● Set exercise: Quote the material verbatim, starting at its first line and ending at the line containing "Looking at the screenshot, I should tap(214, 309).", with that line included.

● Listed entries:
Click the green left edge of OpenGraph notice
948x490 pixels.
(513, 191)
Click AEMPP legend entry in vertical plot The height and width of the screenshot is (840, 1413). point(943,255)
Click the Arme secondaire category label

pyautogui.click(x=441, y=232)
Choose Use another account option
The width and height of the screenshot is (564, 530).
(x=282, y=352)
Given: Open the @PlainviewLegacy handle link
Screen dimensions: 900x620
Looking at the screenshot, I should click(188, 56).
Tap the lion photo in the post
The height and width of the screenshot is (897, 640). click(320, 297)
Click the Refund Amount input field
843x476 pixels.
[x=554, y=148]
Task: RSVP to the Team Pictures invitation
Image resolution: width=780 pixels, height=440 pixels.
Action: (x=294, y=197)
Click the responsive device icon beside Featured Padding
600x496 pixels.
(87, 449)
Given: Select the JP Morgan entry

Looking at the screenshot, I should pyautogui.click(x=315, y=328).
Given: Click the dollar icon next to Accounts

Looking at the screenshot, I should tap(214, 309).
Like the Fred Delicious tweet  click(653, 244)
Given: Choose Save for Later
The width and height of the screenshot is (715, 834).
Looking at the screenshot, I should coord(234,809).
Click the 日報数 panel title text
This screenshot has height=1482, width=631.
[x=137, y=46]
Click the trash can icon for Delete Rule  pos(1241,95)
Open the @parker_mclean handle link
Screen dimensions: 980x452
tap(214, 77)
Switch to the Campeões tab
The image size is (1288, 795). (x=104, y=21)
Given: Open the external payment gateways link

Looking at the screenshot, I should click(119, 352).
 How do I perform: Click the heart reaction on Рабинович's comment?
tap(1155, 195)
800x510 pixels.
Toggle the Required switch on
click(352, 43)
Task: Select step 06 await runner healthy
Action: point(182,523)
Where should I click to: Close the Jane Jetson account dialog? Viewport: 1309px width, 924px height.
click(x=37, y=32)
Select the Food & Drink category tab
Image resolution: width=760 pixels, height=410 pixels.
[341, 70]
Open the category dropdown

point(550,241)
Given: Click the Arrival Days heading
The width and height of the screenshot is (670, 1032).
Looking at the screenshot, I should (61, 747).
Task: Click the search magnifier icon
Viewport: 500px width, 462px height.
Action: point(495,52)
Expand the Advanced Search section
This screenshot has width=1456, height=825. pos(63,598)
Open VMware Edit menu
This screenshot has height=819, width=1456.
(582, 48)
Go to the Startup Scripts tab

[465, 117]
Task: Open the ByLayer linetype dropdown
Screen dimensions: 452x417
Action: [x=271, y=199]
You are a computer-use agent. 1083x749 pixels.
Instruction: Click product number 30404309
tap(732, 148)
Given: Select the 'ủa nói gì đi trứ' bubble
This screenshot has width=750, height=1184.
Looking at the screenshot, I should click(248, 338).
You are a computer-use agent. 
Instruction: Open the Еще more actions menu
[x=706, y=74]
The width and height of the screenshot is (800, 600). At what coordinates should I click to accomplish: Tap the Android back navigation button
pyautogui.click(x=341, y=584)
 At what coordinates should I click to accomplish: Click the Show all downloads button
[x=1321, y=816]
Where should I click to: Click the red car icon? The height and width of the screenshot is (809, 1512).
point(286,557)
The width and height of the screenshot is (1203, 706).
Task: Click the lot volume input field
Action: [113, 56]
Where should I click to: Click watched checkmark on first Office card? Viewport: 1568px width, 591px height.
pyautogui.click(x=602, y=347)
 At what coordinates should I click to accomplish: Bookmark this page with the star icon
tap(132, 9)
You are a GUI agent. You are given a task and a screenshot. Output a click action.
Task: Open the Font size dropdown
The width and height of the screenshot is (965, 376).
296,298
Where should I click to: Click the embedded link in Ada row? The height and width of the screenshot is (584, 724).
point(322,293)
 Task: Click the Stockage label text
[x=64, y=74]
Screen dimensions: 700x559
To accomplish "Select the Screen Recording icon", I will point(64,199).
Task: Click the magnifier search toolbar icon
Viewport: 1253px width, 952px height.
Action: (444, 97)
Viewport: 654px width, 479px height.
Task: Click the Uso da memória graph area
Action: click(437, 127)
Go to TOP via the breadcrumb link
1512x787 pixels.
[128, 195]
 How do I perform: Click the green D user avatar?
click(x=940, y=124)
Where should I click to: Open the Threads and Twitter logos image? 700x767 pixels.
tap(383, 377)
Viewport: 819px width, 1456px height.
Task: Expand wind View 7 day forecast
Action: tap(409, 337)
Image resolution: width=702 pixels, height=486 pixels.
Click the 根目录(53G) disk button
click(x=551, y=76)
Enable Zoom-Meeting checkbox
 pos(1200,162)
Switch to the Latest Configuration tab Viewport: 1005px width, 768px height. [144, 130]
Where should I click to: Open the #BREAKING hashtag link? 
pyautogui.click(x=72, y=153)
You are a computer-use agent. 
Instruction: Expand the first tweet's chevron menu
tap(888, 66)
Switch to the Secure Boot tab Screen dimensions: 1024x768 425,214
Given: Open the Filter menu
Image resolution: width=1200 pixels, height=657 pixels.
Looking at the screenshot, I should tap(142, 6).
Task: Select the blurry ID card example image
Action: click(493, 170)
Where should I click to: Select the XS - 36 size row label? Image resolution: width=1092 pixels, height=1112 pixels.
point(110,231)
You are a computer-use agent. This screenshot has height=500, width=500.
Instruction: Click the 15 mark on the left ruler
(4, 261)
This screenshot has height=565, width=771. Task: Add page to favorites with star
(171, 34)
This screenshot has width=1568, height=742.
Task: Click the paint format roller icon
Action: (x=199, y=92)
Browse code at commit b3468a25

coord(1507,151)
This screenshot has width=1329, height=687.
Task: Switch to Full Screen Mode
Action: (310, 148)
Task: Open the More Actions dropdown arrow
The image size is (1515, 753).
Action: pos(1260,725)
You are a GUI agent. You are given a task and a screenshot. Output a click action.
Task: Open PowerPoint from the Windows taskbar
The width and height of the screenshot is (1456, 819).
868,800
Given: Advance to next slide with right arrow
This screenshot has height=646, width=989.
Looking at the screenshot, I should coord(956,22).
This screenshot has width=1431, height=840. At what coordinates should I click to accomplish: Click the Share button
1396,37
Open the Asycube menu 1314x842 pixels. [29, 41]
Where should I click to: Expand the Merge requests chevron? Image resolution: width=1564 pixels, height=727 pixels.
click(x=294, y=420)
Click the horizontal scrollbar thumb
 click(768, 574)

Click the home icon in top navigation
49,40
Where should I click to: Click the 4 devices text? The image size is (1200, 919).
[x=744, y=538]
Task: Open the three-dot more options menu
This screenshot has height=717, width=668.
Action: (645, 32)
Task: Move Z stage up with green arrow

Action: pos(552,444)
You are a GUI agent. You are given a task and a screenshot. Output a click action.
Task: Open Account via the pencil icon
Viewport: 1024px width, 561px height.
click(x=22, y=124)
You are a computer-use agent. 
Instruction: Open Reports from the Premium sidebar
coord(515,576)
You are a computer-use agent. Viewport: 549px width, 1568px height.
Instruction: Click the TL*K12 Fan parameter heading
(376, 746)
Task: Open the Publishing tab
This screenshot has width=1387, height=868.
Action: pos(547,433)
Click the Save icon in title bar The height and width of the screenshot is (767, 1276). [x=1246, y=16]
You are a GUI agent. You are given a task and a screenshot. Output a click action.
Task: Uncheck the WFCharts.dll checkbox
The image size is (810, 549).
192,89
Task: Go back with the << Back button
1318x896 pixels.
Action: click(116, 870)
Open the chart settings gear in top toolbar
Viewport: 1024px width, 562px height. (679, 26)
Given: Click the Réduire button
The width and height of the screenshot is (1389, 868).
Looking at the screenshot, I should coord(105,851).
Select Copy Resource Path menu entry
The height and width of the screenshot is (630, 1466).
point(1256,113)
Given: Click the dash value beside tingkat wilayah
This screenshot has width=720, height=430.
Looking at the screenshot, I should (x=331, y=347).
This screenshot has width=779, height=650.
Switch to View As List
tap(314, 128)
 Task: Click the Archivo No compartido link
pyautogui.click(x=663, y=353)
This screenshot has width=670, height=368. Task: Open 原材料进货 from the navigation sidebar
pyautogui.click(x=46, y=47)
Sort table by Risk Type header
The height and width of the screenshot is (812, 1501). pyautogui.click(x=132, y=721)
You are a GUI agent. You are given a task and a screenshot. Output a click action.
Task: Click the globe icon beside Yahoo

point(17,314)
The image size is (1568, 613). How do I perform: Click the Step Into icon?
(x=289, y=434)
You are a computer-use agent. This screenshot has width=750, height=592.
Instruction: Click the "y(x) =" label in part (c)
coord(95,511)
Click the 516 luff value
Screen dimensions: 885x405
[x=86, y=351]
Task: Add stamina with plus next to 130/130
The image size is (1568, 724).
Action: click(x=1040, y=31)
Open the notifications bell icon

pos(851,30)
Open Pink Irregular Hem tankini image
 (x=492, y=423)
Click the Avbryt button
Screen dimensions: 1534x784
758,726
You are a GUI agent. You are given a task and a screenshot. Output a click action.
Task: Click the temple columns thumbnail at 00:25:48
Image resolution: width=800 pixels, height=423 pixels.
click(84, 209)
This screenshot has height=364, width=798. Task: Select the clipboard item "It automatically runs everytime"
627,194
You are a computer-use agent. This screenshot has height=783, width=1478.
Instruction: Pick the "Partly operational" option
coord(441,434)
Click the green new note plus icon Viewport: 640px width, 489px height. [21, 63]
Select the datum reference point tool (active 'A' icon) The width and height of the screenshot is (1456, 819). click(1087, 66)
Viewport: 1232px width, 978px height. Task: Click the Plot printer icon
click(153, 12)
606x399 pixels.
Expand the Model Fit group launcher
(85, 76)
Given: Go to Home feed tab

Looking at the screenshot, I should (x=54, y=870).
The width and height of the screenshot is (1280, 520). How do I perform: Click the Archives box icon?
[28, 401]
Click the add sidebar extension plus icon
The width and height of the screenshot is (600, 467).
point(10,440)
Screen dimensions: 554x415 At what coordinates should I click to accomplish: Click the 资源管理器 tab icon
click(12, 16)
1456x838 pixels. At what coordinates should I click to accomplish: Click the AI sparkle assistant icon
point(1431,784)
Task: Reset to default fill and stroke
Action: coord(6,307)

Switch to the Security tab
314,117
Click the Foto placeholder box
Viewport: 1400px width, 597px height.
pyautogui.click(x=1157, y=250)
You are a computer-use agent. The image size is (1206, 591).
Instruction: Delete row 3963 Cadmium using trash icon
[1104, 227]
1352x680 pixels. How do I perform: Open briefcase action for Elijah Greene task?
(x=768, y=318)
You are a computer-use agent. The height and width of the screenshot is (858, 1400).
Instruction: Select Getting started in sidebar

● Correct response:
Click the green left edge of OpenGraph notice
948x490 pixels.
(513, 191)
Click AEMPP legend entry in vertical plot The height and width of the screenshot is (840, 1413). point(943,255)
Click the Arme secondaire category label

pyautogui.click(x=441, y=232)
Choose Use another account option
The width and height of the screenshot is (564, 530).
(x=282, y=352)
Given: Open the @PlainviewLegacy handle link
Screen dimensions: 900x620
Looking at the screenshot, I should click(188, 56).
Tap the lion photo in the post
The height and width of the screenshot is (897, 640). click(320, 297)
Click the Refund Amount input field
843x476 pixels.
[x=554, y=148]
Task: RSVP to the Team Pictures invitation
Image resolution: width=780 pixels, height=440 pixels.
Action: (x=294, y=197)
Click the responsive device icon beside Featured Padding
600x496 pixels.
(87, 449)
Given: Select the JP Morgan entry

Looking at the screenshot, I should pyautogui.click(x=315, y=328).
Given: Click the dollar icon next to Accounts

Looking at the screenshot, I should tap(214, 309).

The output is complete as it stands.